(Saved entries)
+++
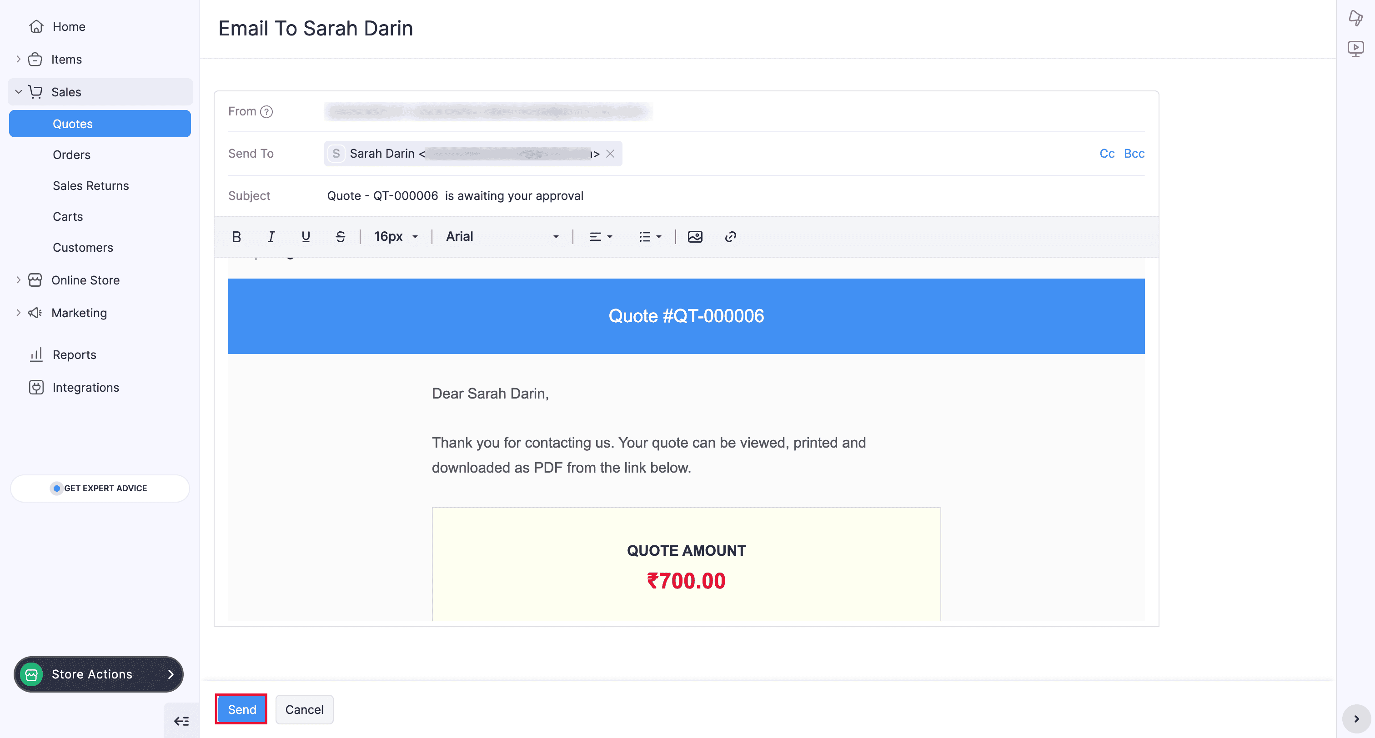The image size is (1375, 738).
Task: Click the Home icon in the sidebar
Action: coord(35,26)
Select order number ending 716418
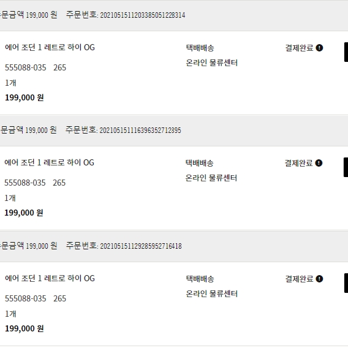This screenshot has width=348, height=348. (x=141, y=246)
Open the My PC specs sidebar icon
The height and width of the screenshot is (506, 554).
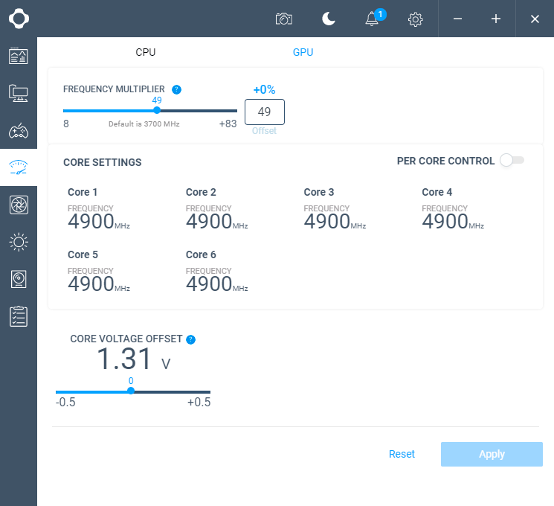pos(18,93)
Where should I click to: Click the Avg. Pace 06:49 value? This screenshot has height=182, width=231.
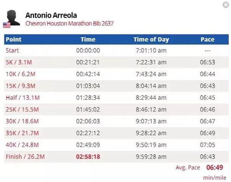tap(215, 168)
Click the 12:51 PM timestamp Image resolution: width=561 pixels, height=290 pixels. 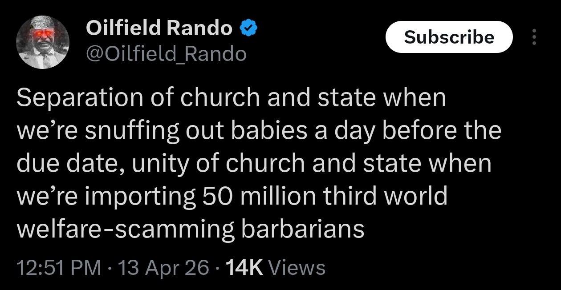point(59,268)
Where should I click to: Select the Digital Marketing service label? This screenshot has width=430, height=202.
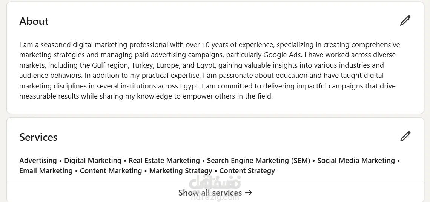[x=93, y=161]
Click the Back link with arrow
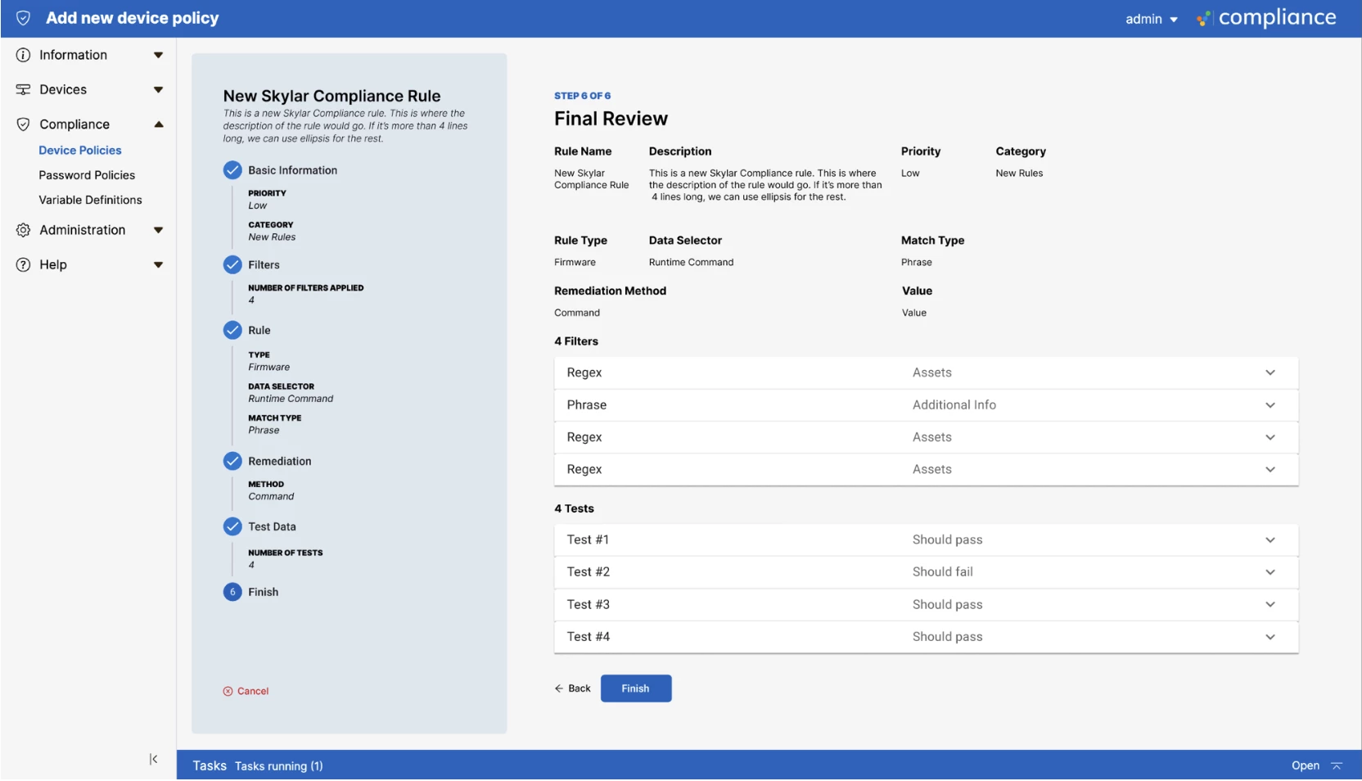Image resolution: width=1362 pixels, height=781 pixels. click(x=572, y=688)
+++
Print the lines from the one that contains "Where should I click to: Select" through the last line of the data, exactly and in full, and no other lines. Pictures are not part of the copy.

*Answer below*
Where should I click to: Select the Digital Marketing service label? This screenshot has width=430, height=202.
[x=93, y=161]
Click the Back link with arrow
Image resolution: width=1362 pixels, height=781 pixels. click(x=572, y=688)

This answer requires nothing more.